++++ Text segment ++++
There’s nothing new about supernatural detectives. The magazine Weird Tales sported many of them, such as Seabury Quinn’s Jules de Grandin and Manly Wade Wellman’s John Thunstone, Sax Rohmer had the dream detective Morris Klaw, and Robert E. Howard had Steve Harrison. Modern day Occult detectives are Jim Butcher’s Dresden Files series and even the Winchester boys on Supernatural TV show are in the same vein.
Constantine comes to us via DC/Vertigo comic Book series Hellblazer, created by Alan Moore; a minor character in the Comic Book series Swamp Thing. Who knew, thirty odd years later, not only would Constantine be the flagship series for Vertigo, but also have a film and TV series (the brilliant but cancelled too early TV show on NBC) based on it, and even have his characteristics ripped off (the angel on the above mentioned TV show Supernatural).
Constantine (2005) has its share of problems, and to be honest, when I first saw the trailer and Keanu Reeves taking on the role, I was a little miffed and stupefied. Why couldn’t they find an Englishman who looks relatively like the comic book character (funnily enough, his looks were based off Pop singer Sting)? A year or so earlier, I also heard that Nick Cage was to tackle John Constantine. That would have been a worse idea. So what do you do: take an over-actor or an under-actor? To tell the truth, Keanu Reeves pulls it off. He’s kind of like an alternate Constantine, if that’s even possible in the occult detective’s world.
++++ Supplied entries ++++
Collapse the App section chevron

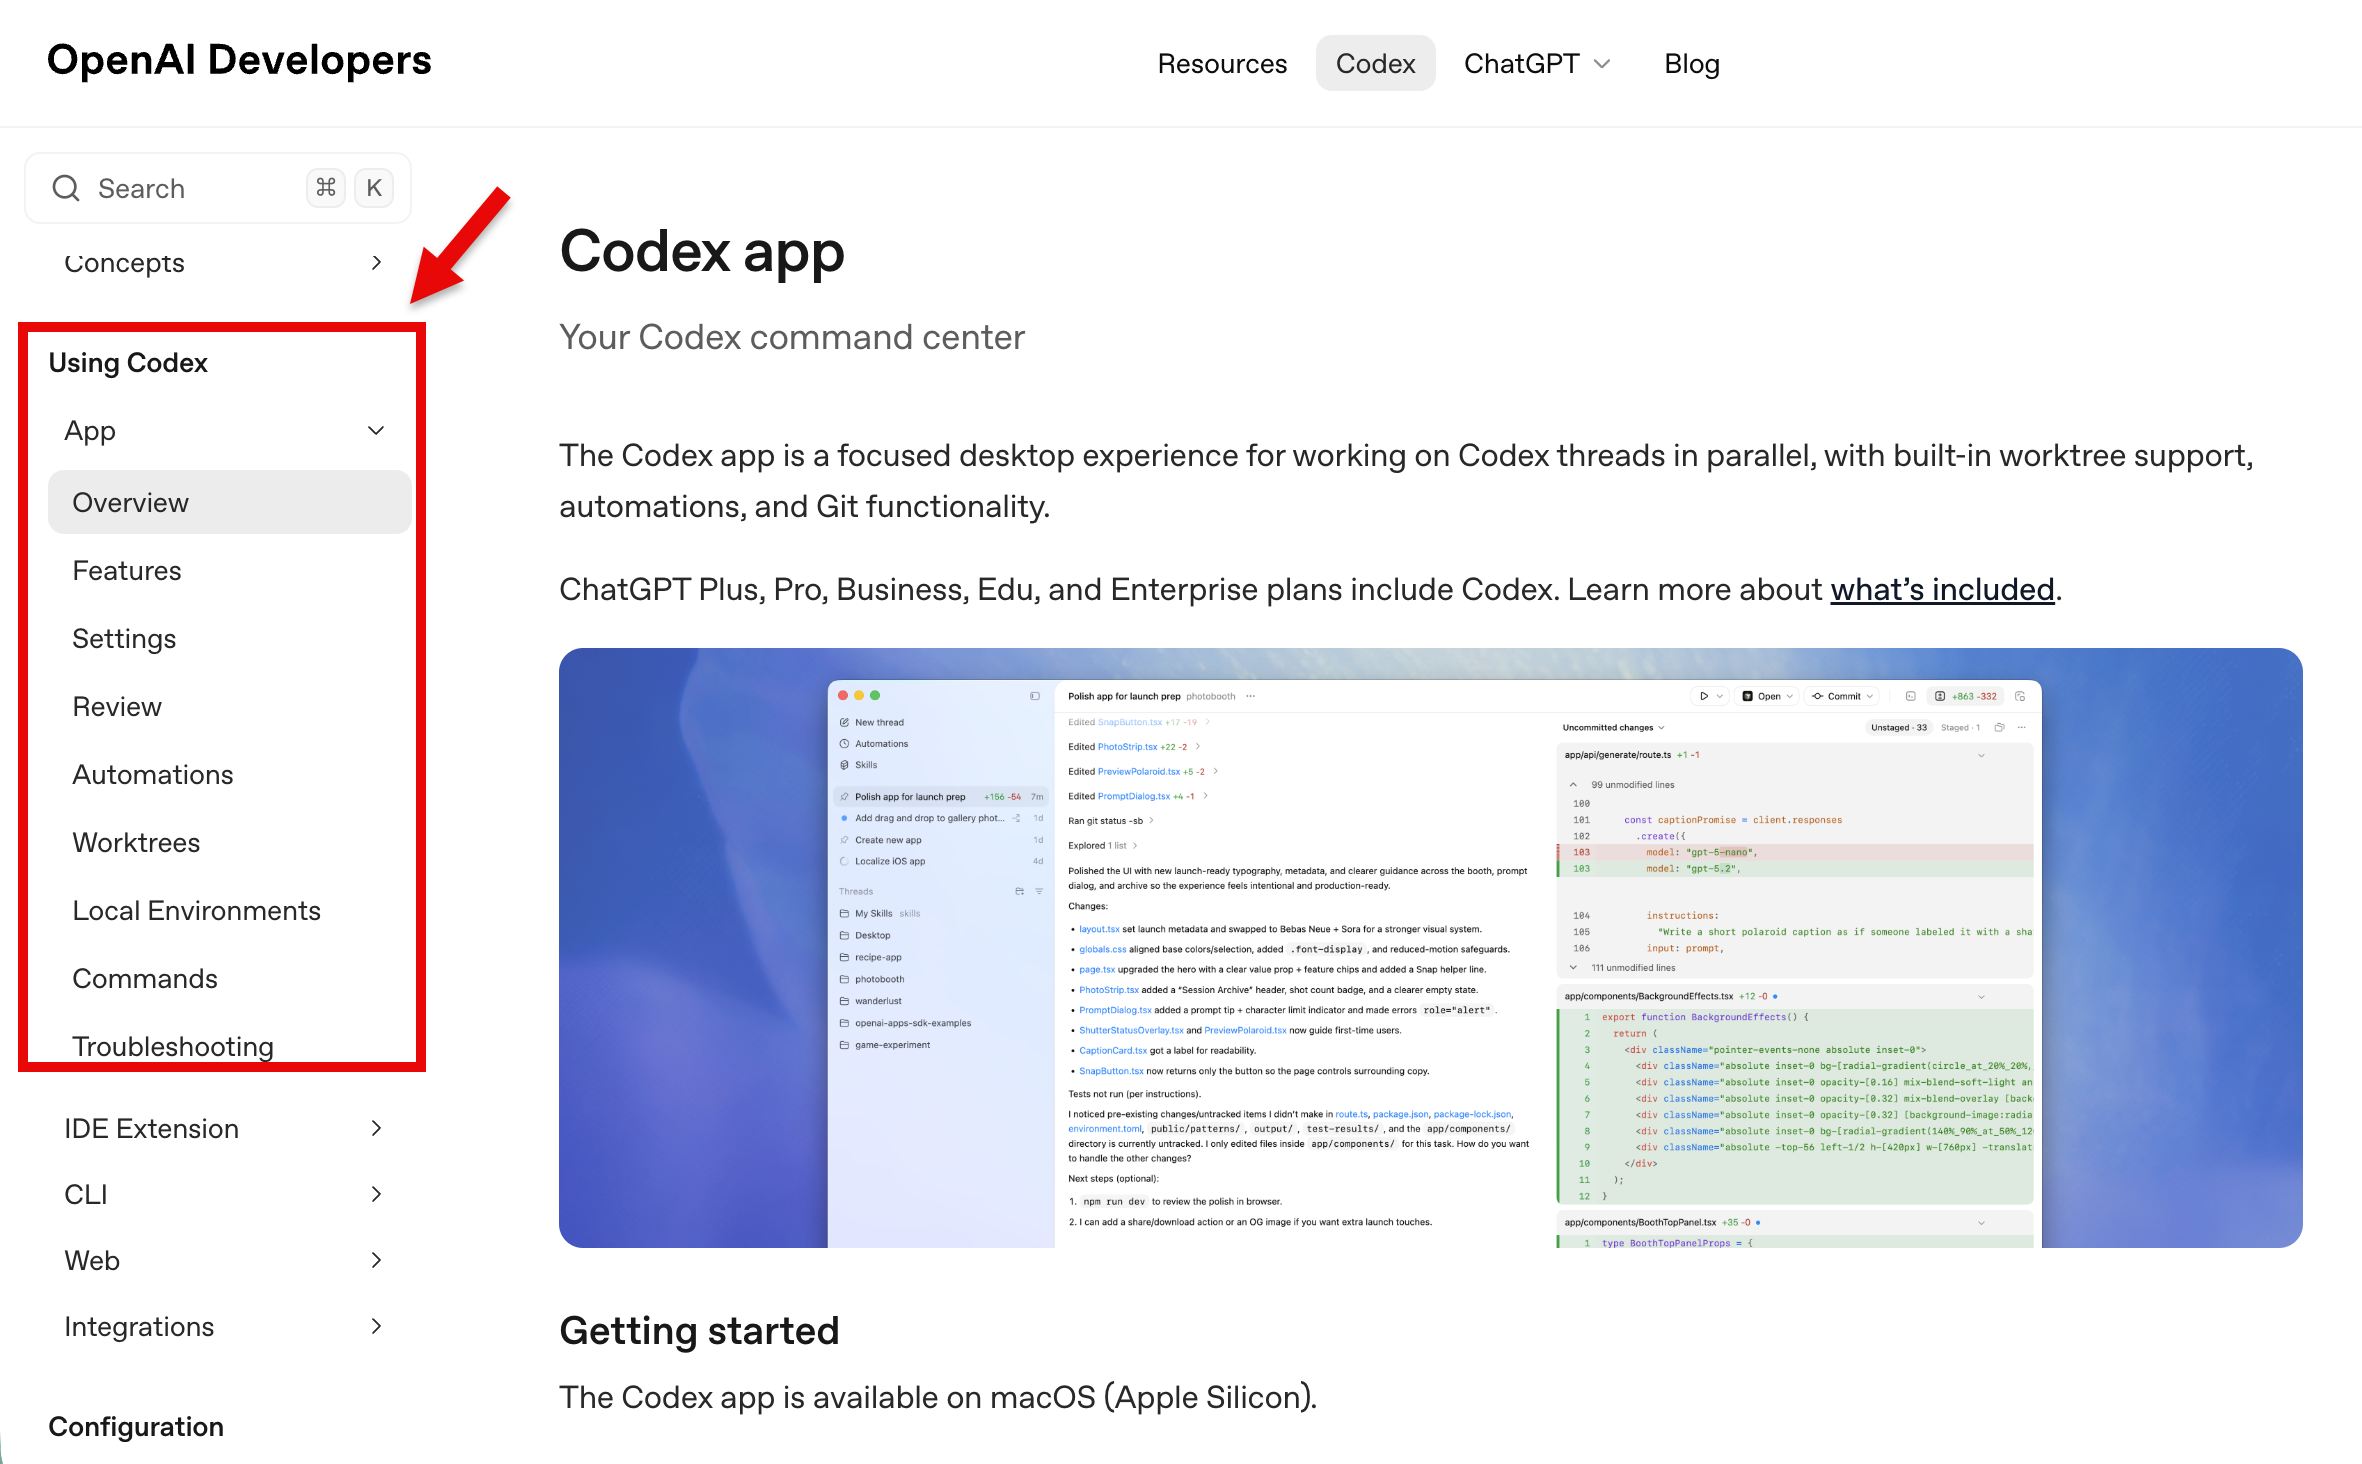pyautogui.click(x=376, y=431)
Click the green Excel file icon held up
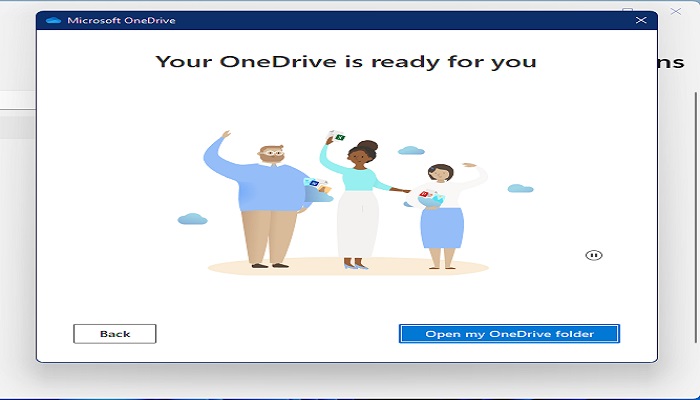The width and height of the screenshot is (700, 400). [x=339, y=137]
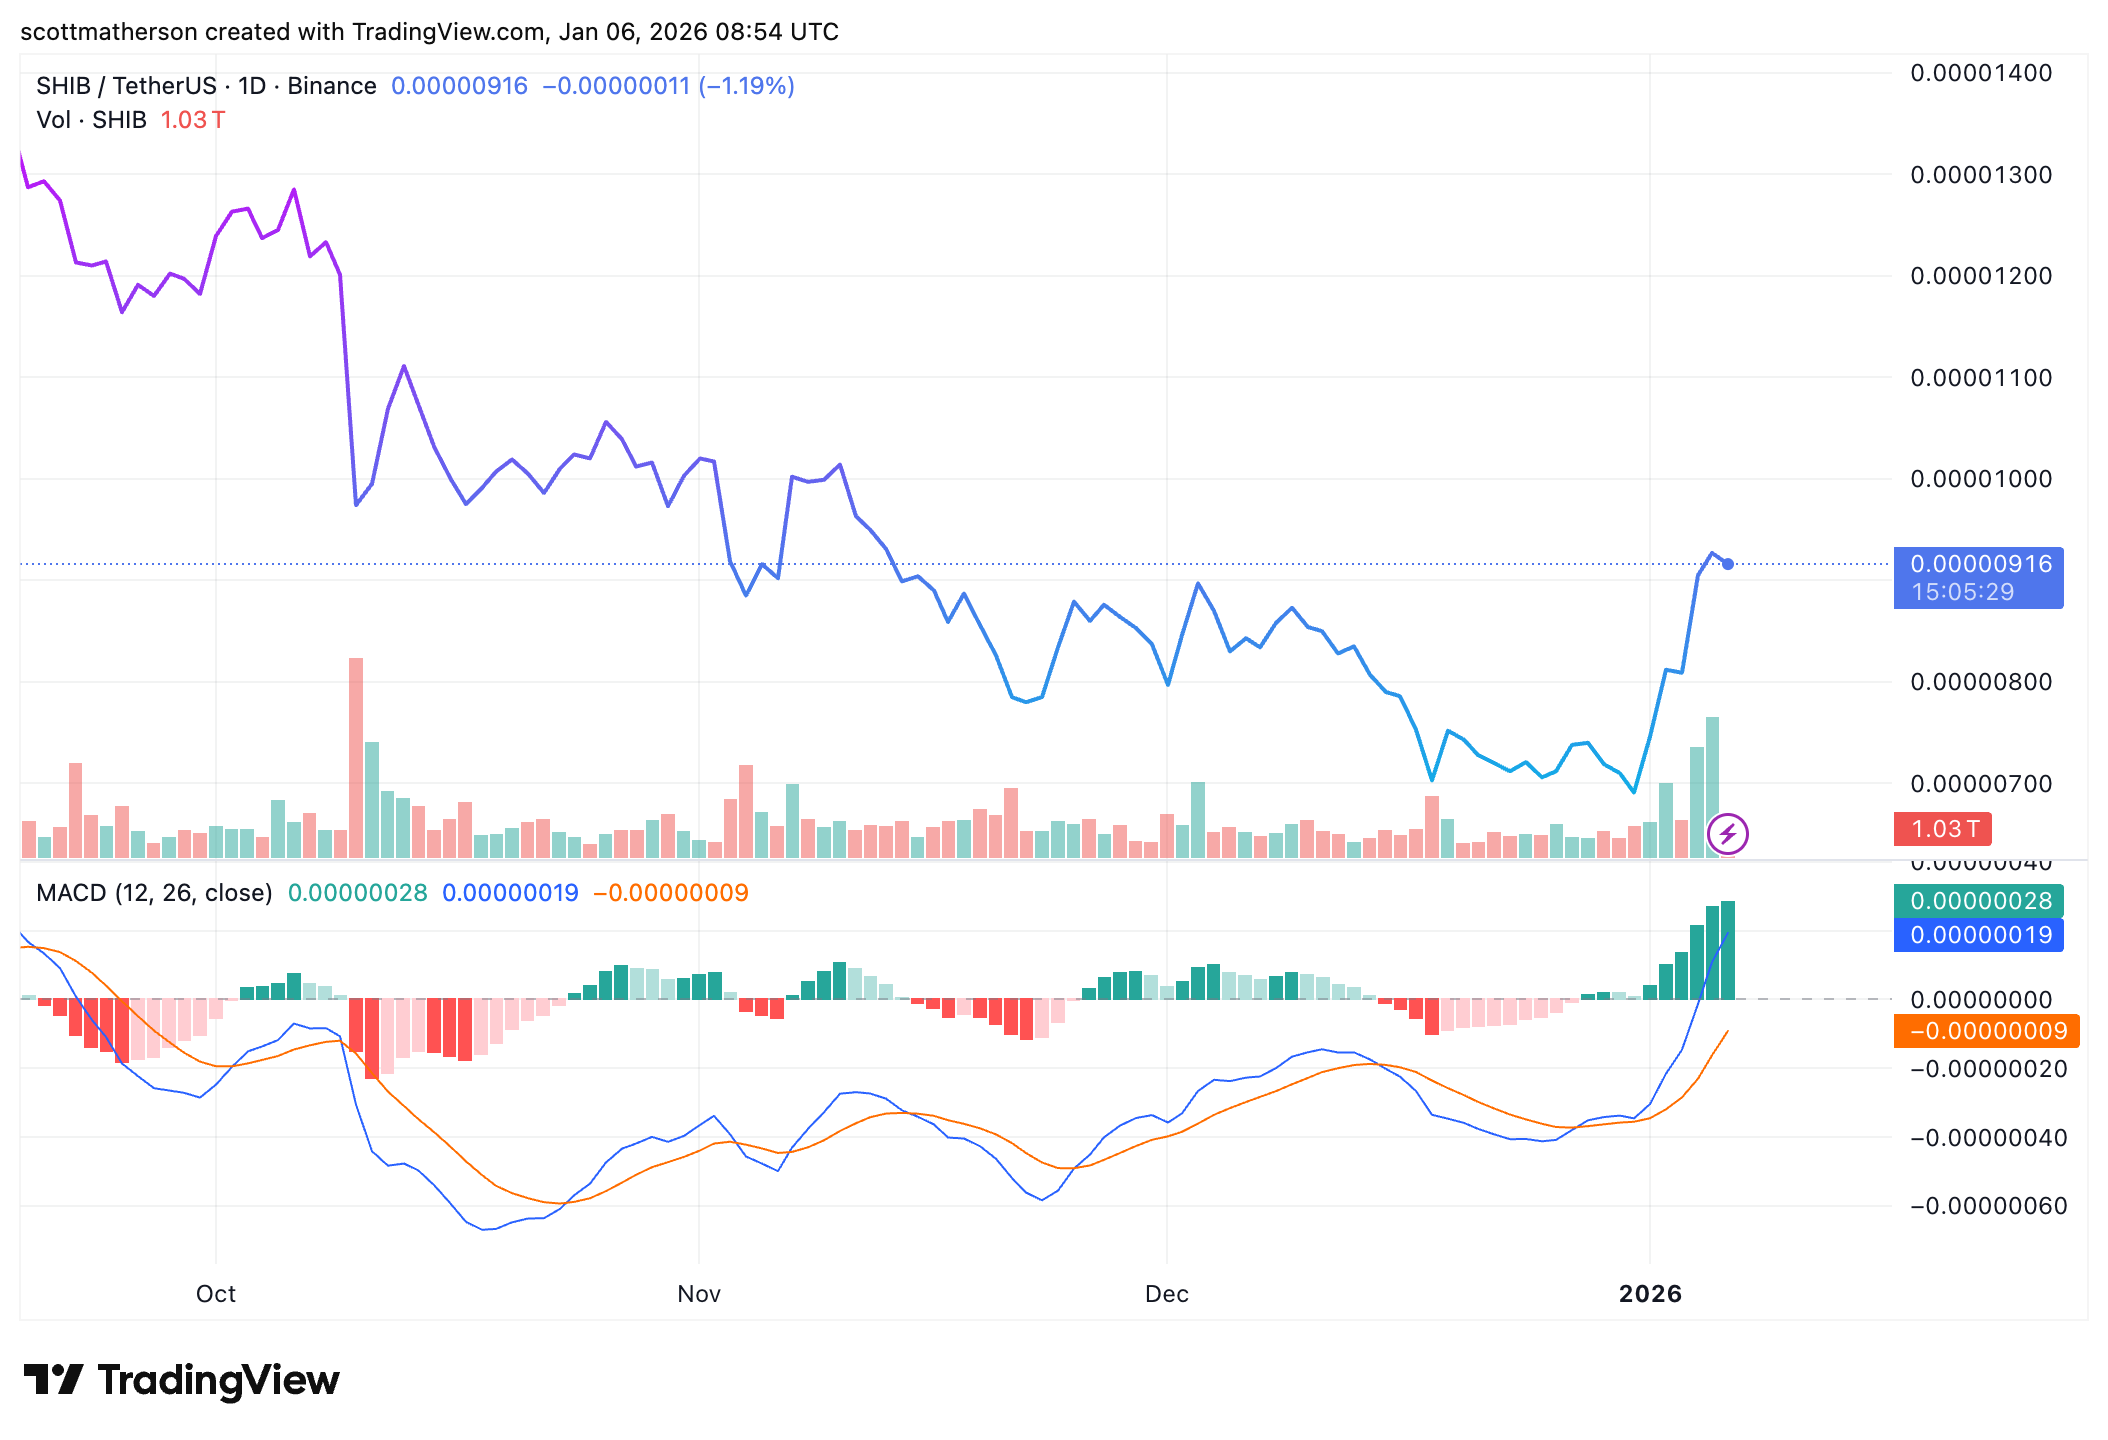
Task: Click the bold 2026 time axis label
Action: pyautogui.click(x=1650, y=1294)
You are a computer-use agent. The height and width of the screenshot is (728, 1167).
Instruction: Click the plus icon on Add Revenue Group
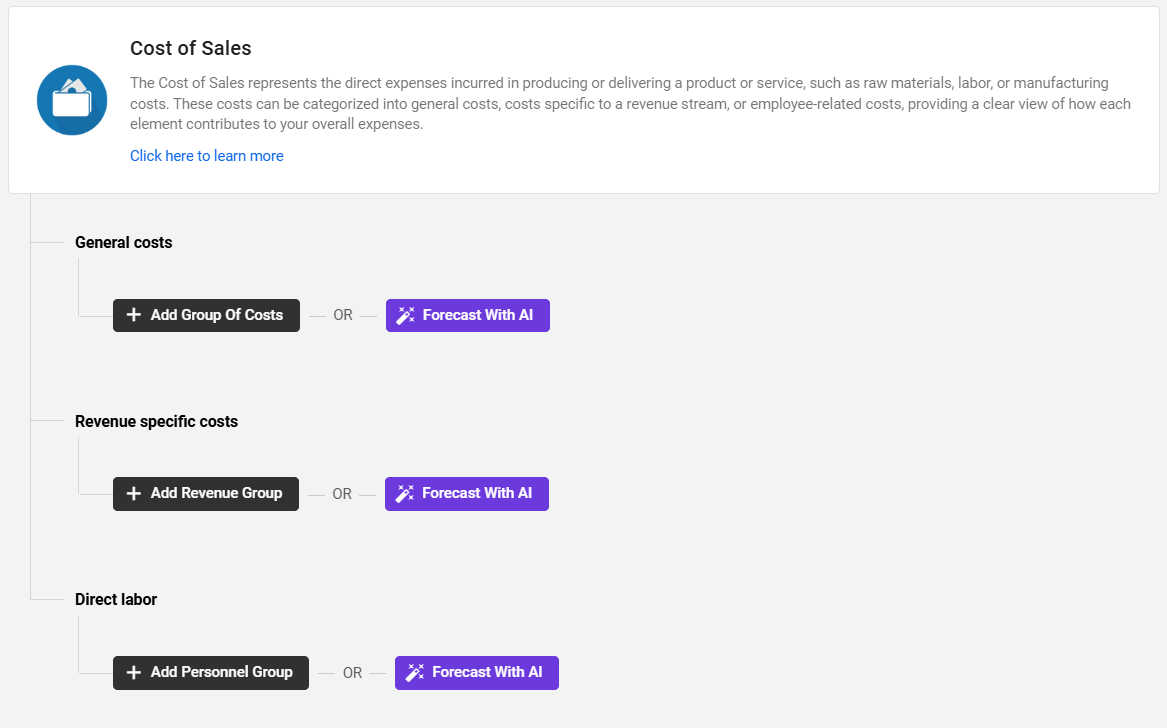tap(134, 494)
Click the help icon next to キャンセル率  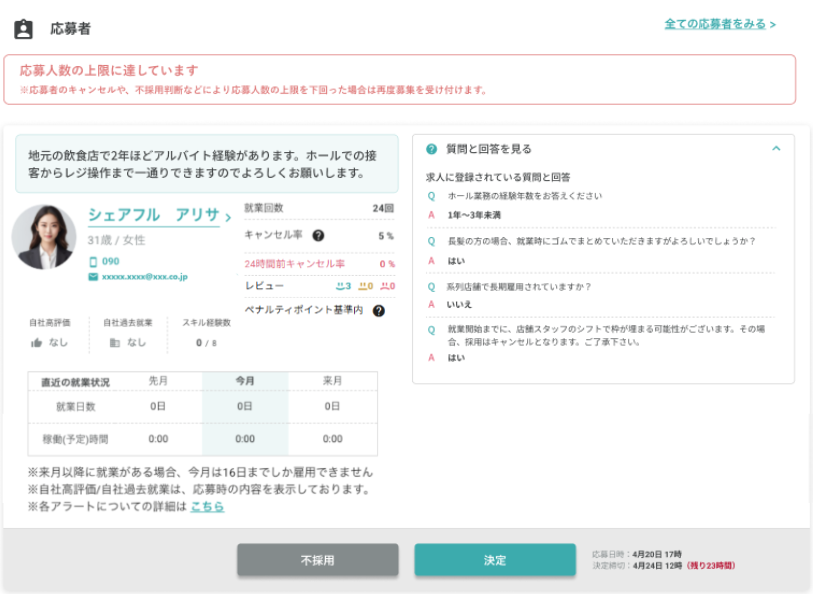click(x=318, y=236)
++++
Stated exercise A: Transcribe the stretch of the Constantine review from "Constantine comes to" through "TV show Supernatural).".
Stated exercise B: According to the Constantine review, whose looks were the comic book character's looks based on?

Full answer A:
Constantine comes to us via DC/Vertigo comic Book series Hellblazer, created by Alan Moore; a minor character in the Comic Book series Swamp Thing. Who knew, thirty odd years later, not only would Constantine be the flagship series for Vertigo, but also have a film and TV series (the brilliant but cancelled too early TV show on NBC) based on it, and even have his characteristics ripped off (the angel on the above mentioned TV show Supernatural).

Full answer B: Pop singer Sting.